Water under freeway overpass
Flooding along the 710 Freeway
Photo by Shahama Herron

The worst of the storms have passed through Los Angeles County. Though there are still flash flood warnings in place for the area, the National Weather Service is expecting scattered showers and thunderstorms, but also some sun.

The weather certainly won’t as intense as Sunday’s heavy downpour, which brought flooding to parts of LA and to freeways. That has begun to subside. Traffic restrictions have been lifted along segments of the 710, 405, and 110 freeways that were closed yesterday due to flooding. An updated map of road closures can be found here.

There are still lingering trouble spots. At LAX, where cars have been rerouted, it’s a mixed bag. Some problem areas are clear of flooding while others remained closed, says the LAX airport police.

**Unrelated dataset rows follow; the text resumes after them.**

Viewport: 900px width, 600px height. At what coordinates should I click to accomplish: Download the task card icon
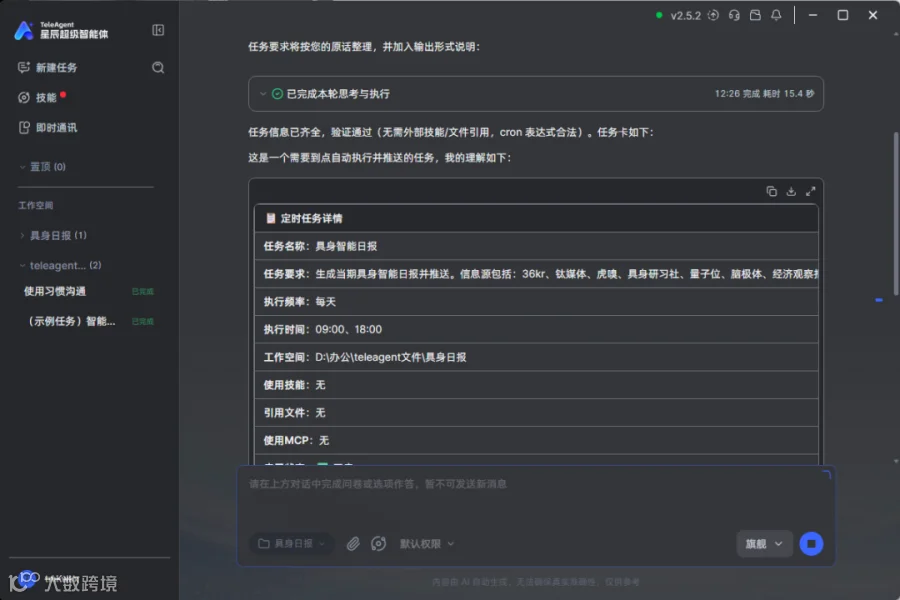(791, 191)
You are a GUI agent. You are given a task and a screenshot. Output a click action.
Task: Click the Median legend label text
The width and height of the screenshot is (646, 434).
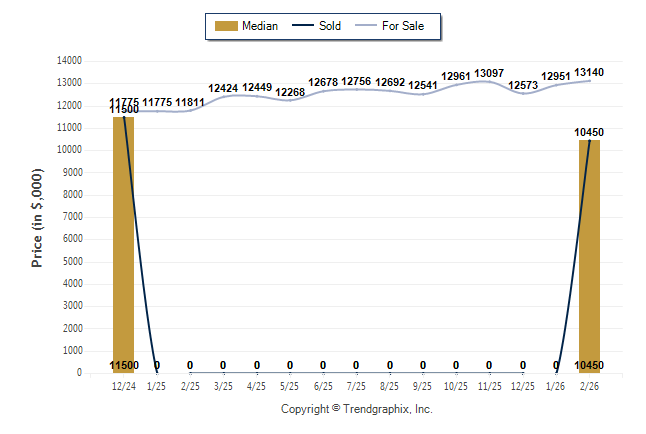[x=259, y=26]
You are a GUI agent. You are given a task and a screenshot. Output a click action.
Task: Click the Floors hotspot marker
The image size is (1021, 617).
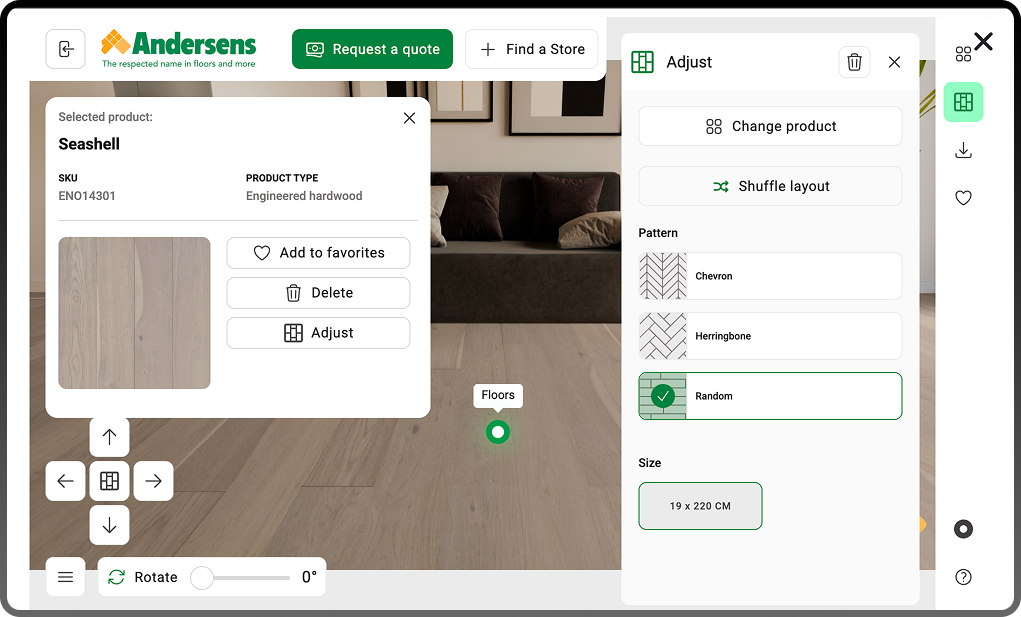tap(498, 432)
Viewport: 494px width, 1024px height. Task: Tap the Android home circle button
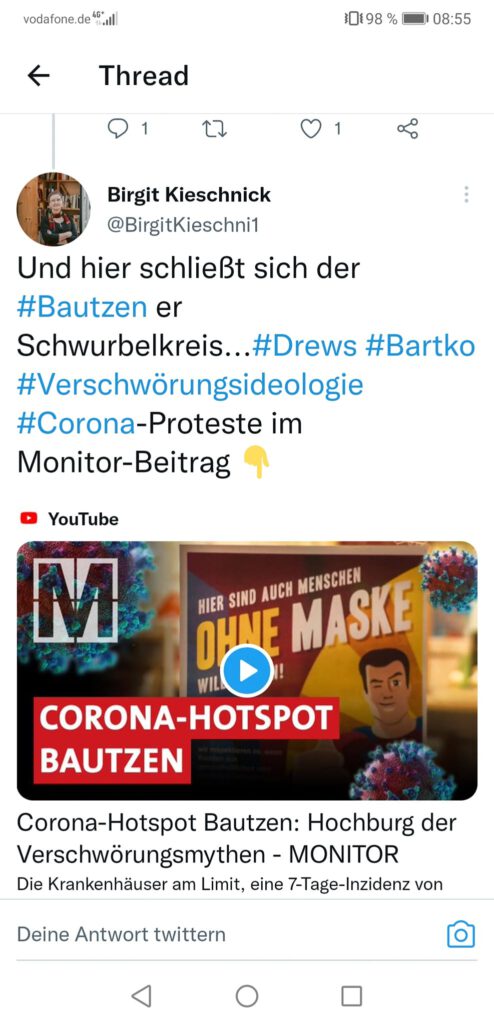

In the Valley, the Sepulveda Basin is almost entirely open. In the Santa Clarita Valley, residents in areas burned by recent wildfires who were evacuated will be allowed to return home this morning. According to the City of Duarte’s website, there are still 180 homes in the Fish Fire burn area that are still under evacuation orders, and school was cancelled today for one local elementary school.

The area was slammed Sunday with one of the strongest storms in years, triggering flash flood warnings across most of the southern part of the metro area—where nearly 2.5 inches of rain have fallen in the last three hours.

Metro announced delays along the Silver Line as buses detoured to avoid the flooding.

Flooding in the valley forced numerous road closures around Sepulveda Basin, including Burbank Boulevard between Balboa and the 405 (including ramps) as well as Victory and Woodley.

In Duarte and Santa Clarita, officials ordered evacuations near recent burn areas, as the torrential rains were capable of causing flooding and mudslides.

The LA River was running alarmingly high, and the county Department of Public Works warned residents to stay back from both the river and nearby flood control channels, in case water should rise enough to spill over the barriers.

The silver lining of all this stormy weather: the Department of Public Works reports that 296 million gallons of water have been captured since Friday. That’s enough to satisfy the yearly demands of more than 7,000 Angelenos.